PROBLEM DESCRIPTION: Each entry below should be output exactly, apart from its images.

[[ GIVEN ENTRIES open ]]

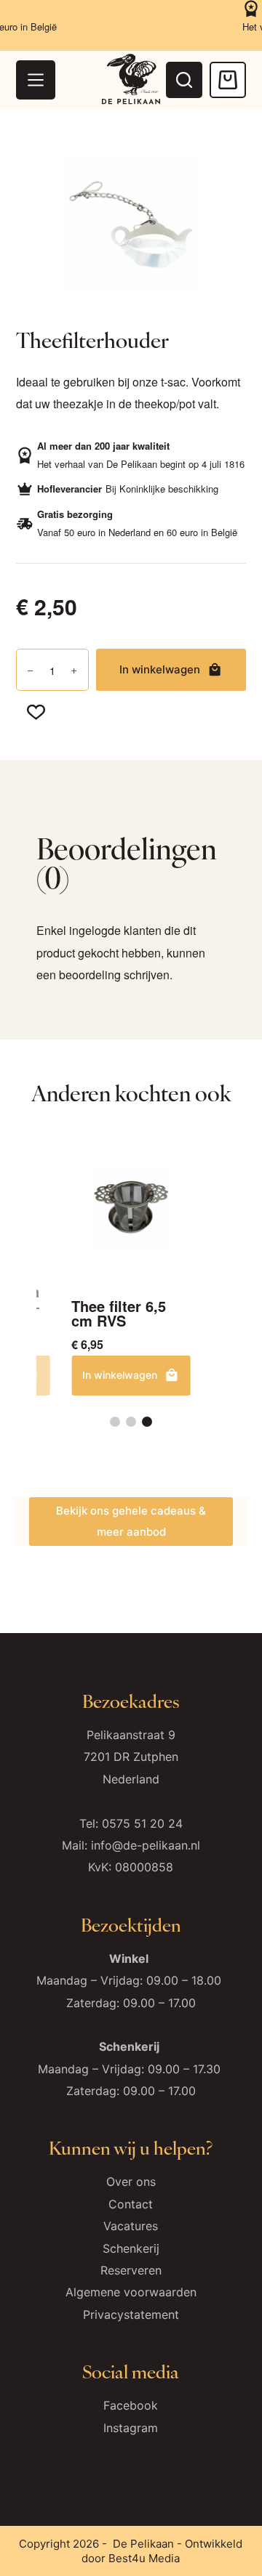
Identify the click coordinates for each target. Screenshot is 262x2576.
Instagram (130, 2428)
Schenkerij (131, 2248)
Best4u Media (144, 2558)
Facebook (130, 2405)
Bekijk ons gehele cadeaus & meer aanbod (131, 1521)
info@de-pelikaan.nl (145, 1845)
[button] (115, 1422)
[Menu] (35, 80)
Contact (130, 2204)
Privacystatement (131, 2314)
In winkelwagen (159, 669)
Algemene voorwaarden (131, 2292)
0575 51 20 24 (142, 1823)
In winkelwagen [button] (119, 1375)
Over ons (131, 2181)
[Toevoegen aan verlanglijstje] (36, 711)
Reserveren (131, 2270)
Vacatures (130, 2226)
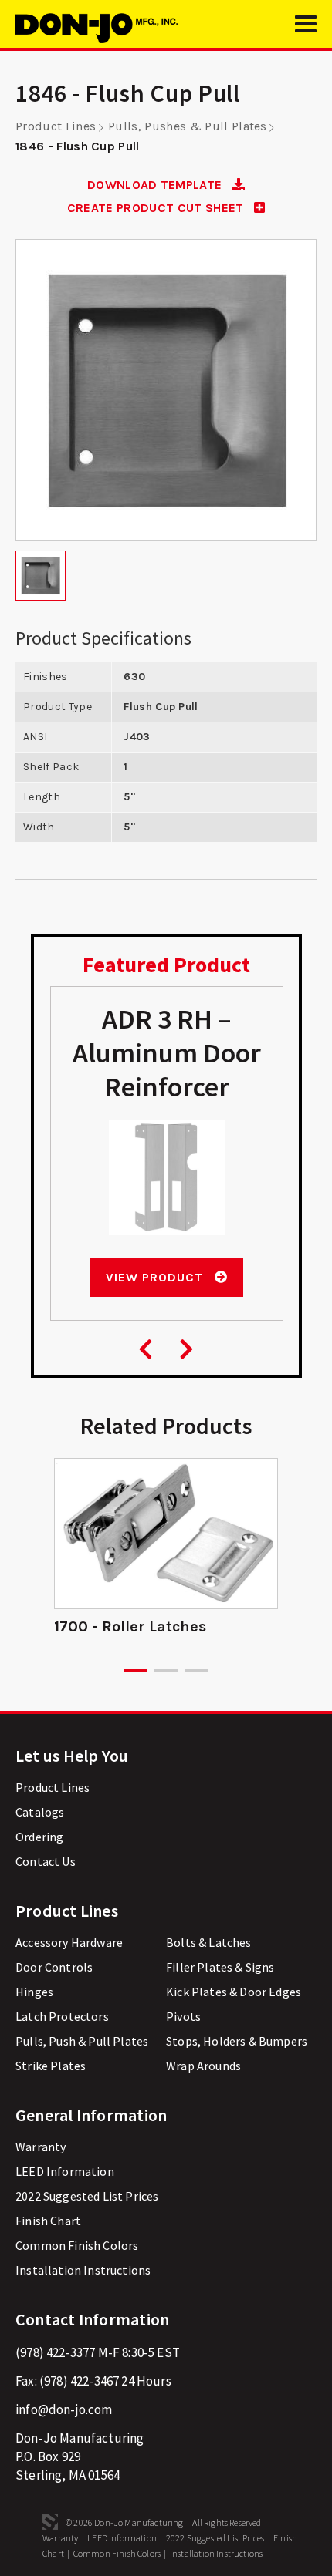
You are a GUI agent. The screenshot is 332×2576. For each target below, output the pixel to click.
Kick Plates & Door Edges (233, 1991)
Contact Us (45, 1861)
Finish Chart (48, 2220)
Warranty (40, 2146)
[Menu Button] (306, 30)
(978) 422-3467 (79, 2380)
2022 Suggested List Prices (86, 2196)
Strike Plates (50, 2065)
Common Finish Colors (76, 2245)
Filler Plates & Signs (220, 1967)
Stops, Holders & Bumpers (236, 2041)
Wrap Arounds (203, 2065)
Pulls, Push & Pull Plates (81, 2041)
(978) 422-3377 (55, 2352)
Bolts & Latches (209, 1942)
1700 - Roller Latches (130, 1626)
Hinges (34, 1991)
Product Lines (55, 126)
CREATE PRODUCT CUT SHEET (157, 207)
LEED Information (64, 2171)
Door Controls (54, 1967)
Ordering (39, 1836)
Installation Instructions (83, 2270)
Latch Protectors (62, 2016)
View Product (156, 1277)
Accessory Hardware (69, 1942)
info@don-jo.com (64, 2409)
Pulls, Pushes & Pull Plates (187, 126)
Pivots (183, 2016)
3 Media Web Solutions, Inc (50, 2522)
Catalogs (39, 1812)
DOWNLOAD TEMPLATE (156, 184)
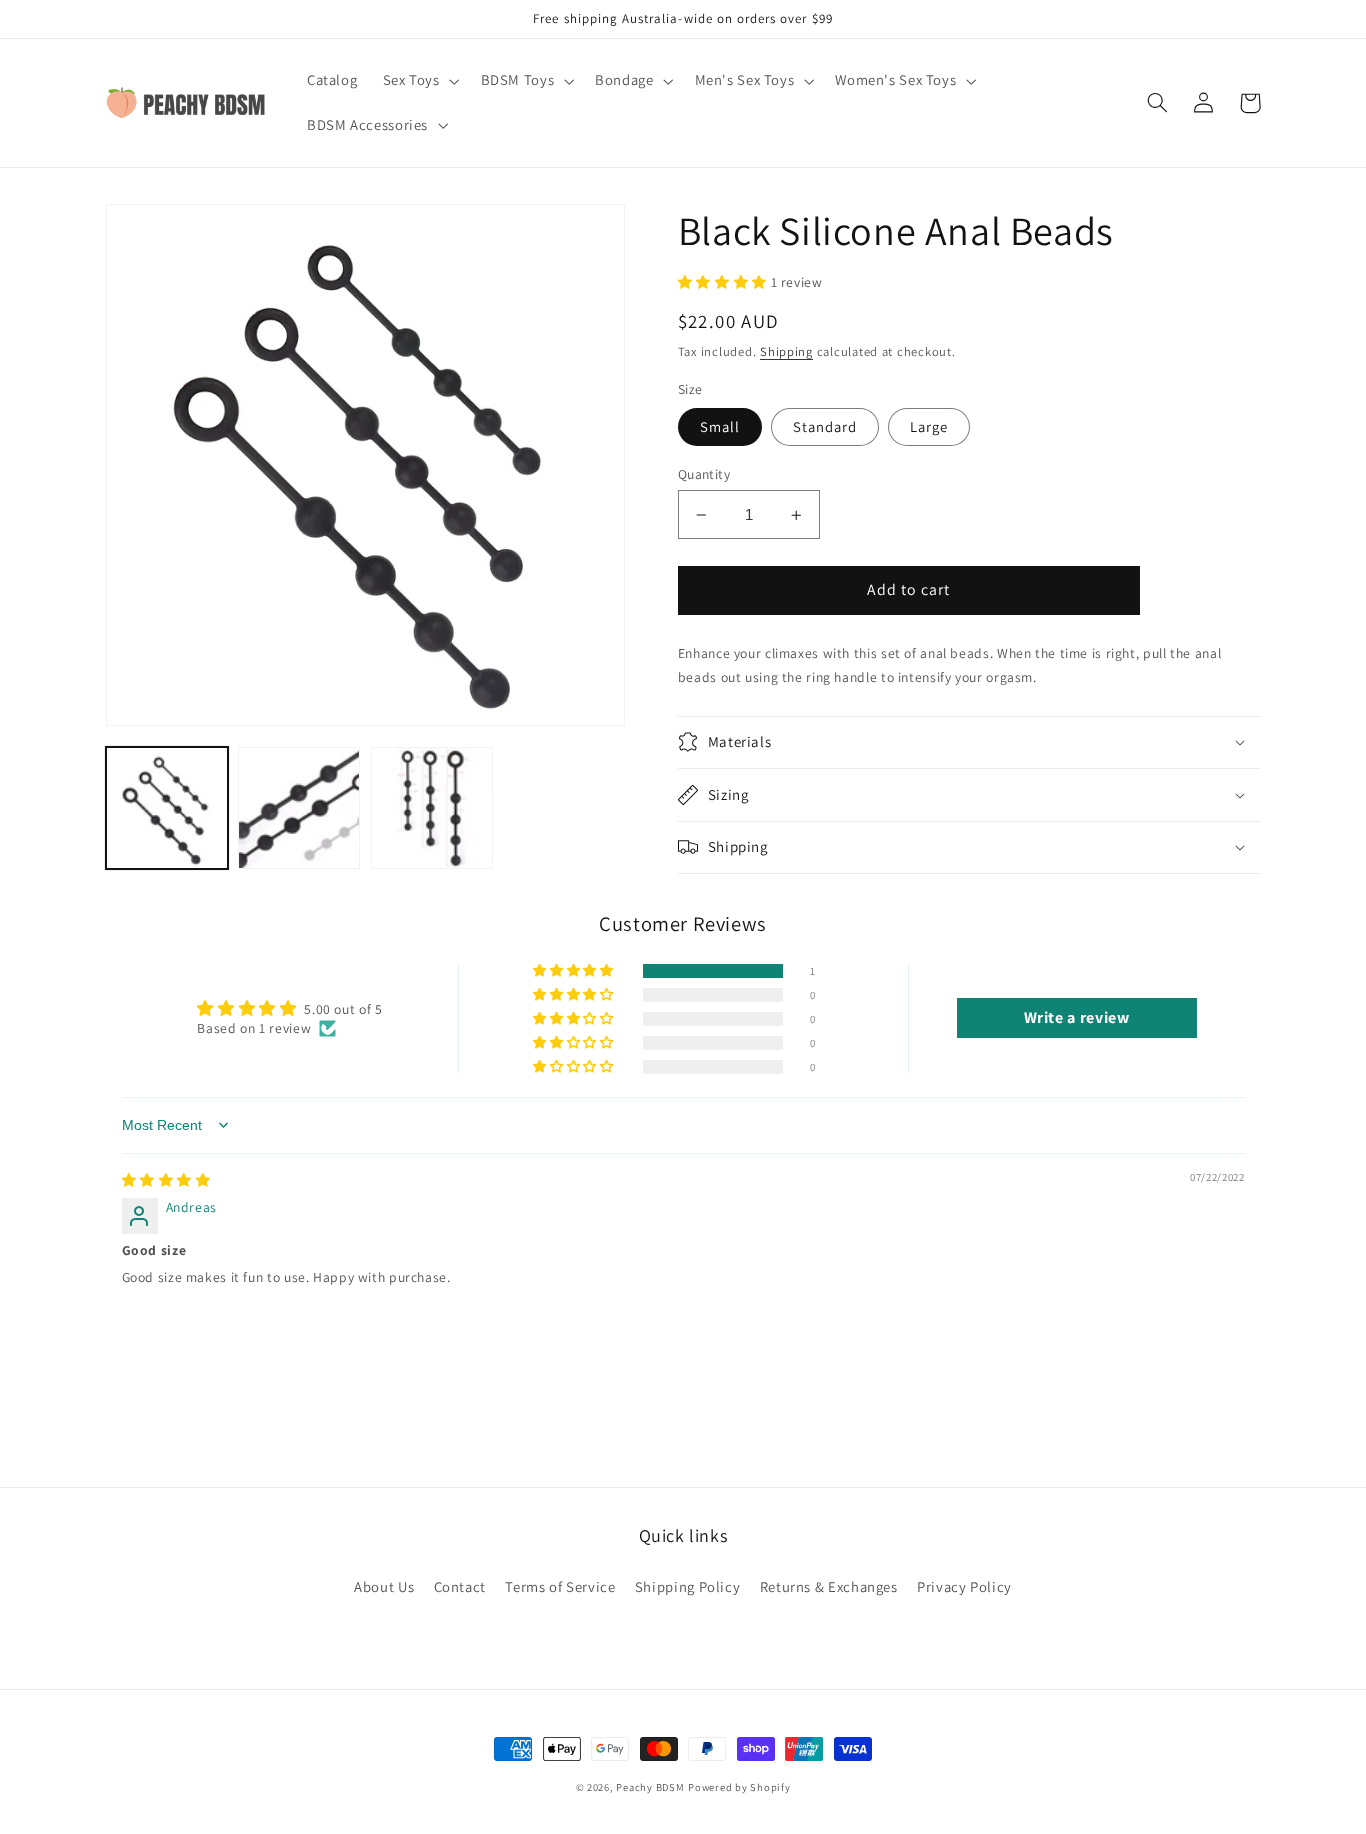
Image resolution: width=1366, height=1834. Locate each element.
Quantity (704, 474)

[[ GIVEN ENTRIES closed ]]

YOUR SOLUTION:
Identify the click coordinates for each target. Screenshot is 262x2576.
Instagram (130, 2428)
Schenkerij (131, 2248)
Best4u Media (144, 2558)
Facebook (130, 2405)
Bekijk ons gehele cadeaus & meer aanbod (131, 1521)
info@de-pelikaan.nl (145, 1845)
[button] (115, 1422)
[Menu] (35, 80)
Contact (130, 2204)
Privacystatement (131, 2314)
In winkelwagen (159, 669)
Algemene voorwaarden (131, 2292)
0575 51 20 24 (142, 1823)
In winkelwagen [button] (119, 1375)
Over ons (131, 2181)
[Toevoegen aan verlanglijstje] (36, 711)
Reserveren (131, 2270)
Vacatures (130, 2226)
You are a GUI agent. The screenshot is 332×2576. For each target below, output the pixel to click.
Kick Plates & Door Edges (233, 1991)
Contact Us (45, 1861)
Finish Chart (48, 2220)
Warranty (40, 2146)
[Menu Button] (306, 30)
(978) 422-3467 (79, 2380)
2022 Suggested List Prices (86, 2196)
Strike Plates (50, 2065)
Common Finish Colors (76, 2245)
Filler Plates & Signs (220, 1967)
Stops, Holders & Bumpers (236, 2041)
Wrap Arounds (203, 2065)
Pulls, Push & Pull Plates (81, 2041)
(978) 422-3377 (55, 2352)
Bolts & Latches (209, 1942)
1700 - Roller Latches (130, 1626)
Hinges (34, 1991)
Product Lines (55, 126)
CREATE PRODUCT CUT SHEET (157, 207)
LEED Information (64, 2171)
Door Controls (54, 1967)
Ordering (39, 1836)
Installation Instructions (83, 2270)
Latch Protectors (62, 2016)
View Product (156, 1277)
Accessory Hardware (69, 1942)
info@don-jo.com (64, 2409)
Pulls, Pushes & Pull Plates (187, 126)
Pivots (183, 2016)
3 Media Web Solutions, Inc (50, 2522)
Catalogs (39, 1812)
DOWNLOAD TEMPLATE (156, 184)
Image resolution: width=1366, height=1834. Locate each element.
Quantity (704, 474)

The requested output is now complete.